Is your system ready for 50 billion connected things?

Irfan Khan Profile picture for user irfan.kahn December 17, 2014
Summary:
SAP's Irfan Kahn has seen customers tackling the Internet of Things, and poses the question: is your system - and business - ready?

crossroads
The world's first connected device other than a computer was a toaster powered through the Internet in 1990. The first refrigerator with the ability to sense items stored inside it using barcode and RFID scanning was announced in the year 2000. By 2008, the number of things connected to the Internet exceeded the number of people on Earth.

Since then, the IoT has evolved into an increasingly sophisticated network of devices and machines. Cisco Systems estimates that approximately 12.1 billion Internet-connected devices were in use in April 2014. That figure is expected to rocket past 50 billion by 2020, facilitated by the advent of the joined-up, superfast, all-encompassing 5G network enabling everything from connected cities and driverless cars to remote surgery and advanced robotics.

Selling solutions instead of products

When discussing IoT there is a tendency to focus on the gadget side of the equation. While devices are the enablers of the Internet of Things, they are merely the tip of the iceberg. Most of the expected IoT growth will not come from people buying the latest smart watch from Samsung or thermostat from Google. People or companies will be buying full solutions, enabled by this new connectivity, without even realizing that devices are part of them.

Innovative companies like John Deere, for example, were quick to capitalize on IoT technology years back and use it to transform themselves from companies selling products to companies that sell holistic solutions. Today, John Deere prides itself on being an agricultural advisor that happens to include tractors in its package. Take a look at what John Deere envisions for the future.

Falko Lameter, the CIO of Kaeser Compressors, says the IoT has radically changed their business. Kaeser produces machines for industrial activities like drilling, pressurizing and vacuum packing. To improve the lifecycle of their products and provide customers with greater insight into maintenance needs, Kaeser measures the performance of their machines through sensors by the second, amassing one million measurerments per day, adding up to over one hundred terabytes of data per year.

Kaeser, like many other companies, has been creating big data through machine to machine communications for over 15 years, making them experts on the Internet of Things (IoT). What differentiates them is the way they analyze the data and use the insights for collaborative projects, impacting not only their own sales and service teams, but their entire ecosystem. Five years from now, says Lameter, Kaeser will be a service provider, not just selling machines but selling a package of services and usage models including fleet management so that the customer just uses the product without having to maintain it.

Is your system ready?

I think the first hurdle for companies that want to embrace IoT will be scaling existing backend systems, ERPs, analytics solutions, and storage to handle many new sources of information. Today the actors interacting with your ERP are humans - hundreds or thousands of people. Tomorrow, millions of sensors will be deployed along your production lines in your factories, all connected back to your ERP. Can your system handle it?

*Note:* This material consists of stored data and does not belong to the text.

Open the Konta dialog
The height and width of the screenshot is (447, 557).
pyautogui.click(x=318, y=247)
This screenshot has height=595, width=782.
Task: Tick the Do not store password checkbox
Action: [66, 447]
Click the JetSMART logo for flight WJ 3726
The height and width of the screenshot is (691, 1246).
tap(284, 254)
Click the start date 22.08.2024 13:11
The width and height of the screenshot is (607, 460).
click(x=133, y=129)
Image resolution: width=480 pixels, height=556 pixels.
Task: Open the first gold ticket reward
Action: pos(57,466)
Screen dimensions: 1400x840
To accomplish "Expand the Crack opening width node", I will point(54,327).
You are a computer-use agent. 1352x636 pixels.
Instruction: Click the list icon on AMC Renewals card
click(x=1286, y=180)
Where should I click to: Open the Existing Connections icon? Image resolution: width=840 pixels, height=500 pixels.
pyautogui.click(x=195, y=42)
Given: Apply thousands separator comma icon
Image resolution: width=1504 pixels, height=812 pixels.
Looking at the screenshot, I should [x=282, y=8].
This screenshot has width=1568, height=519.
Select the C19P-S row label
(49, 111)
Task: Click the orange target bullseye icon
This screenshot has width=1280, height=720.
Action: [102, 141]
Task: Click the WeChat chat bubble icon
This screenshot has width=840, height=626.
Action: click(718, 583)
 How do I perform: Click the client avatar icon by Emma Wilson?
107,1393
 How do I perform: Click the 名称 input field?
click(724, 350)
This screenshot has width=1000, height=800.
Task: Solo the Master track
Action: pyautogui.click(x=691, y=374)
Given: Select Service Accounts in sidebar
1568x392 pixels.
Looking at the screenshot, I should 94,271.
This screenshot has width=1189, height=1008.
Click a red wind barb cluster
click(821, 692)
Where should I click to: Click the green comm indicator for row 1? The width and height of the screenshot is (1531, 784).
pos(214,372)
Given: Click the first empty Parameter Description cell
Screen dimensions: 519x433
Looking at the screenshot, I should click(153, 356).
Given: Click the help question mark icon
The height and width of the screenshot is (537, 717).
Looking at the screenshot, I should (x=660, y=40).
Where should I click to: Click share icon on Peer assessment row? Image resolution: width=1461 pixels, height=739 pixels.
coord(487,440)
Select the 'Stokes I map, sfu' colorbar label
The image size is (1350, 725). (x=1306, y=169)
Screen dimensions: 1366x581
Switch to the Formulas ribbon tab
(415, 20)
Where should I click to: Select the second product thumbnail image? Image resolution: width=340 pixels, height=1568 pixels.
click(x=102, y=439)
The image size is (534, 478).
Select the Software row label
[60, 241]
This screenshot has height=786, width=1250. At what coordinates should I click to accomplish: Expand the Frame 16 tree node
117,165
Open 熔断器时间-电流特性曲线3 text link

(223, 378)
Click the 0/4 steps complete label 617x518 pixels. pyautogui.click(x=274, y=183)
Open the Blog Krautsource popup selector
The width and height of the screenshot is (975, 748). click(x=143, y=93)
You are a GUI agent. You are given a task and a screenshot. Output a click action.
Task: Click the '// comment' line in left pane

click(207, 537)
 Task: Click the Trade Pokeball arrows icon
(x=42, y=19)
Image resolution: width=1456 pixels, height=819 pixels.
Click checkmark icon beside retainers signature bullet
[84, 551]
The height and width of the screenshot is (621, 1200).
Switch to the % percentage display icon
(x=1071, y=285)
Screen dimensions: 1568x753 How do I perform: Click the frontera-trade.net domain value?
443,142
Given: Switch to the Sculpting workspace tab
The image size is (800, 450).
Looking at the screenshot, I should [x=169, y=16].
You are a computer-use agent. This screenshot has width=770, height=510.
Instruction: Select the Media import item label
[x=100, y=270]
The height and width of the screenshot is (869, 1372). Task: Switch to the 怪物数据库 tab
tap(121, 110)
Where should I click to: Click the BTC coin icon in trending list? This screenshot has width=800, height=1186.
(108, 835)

Case in point: when the utility industry started deploying smart meters they ended up with streams of data that were more than 200x times what their data centers had been designed for. This is why smart meters deployed in the field still have little impact on the way utilities operate. The existing infrastructure is simply inadequate for handling such volumes of data, but in time, that will change!

Key considerations

Building such end-to-end solutions will require a range of skills, all the way from hardware, networking to software analytics as well as deep industry knowledge. All in all, we can expect that IoT will call for stronger partnerships than we’ve ever seen before and even some mergers or acquisitions that wouldn’t seem to make sense today. Enterprises that want to succeed in this new environment should think carefully about three things before embarking on the IoT journey:

  • Where is the market going in my industry and what is my competitive impact and unique selling value?
  • What investment is required and what will be the long term return on it?
  • What culture is required for innovation and what will it take to implement that culture throughout the enterprise?

Learn from pioneers like John Deere, Kaeser Compresors and many others to understand why they made the commitment to IoT and see if this applies to your business. Those that take action now can be the forerunners in their industry helping them to not only survive but thrive as we fast forward into a world of 50 billion connected things.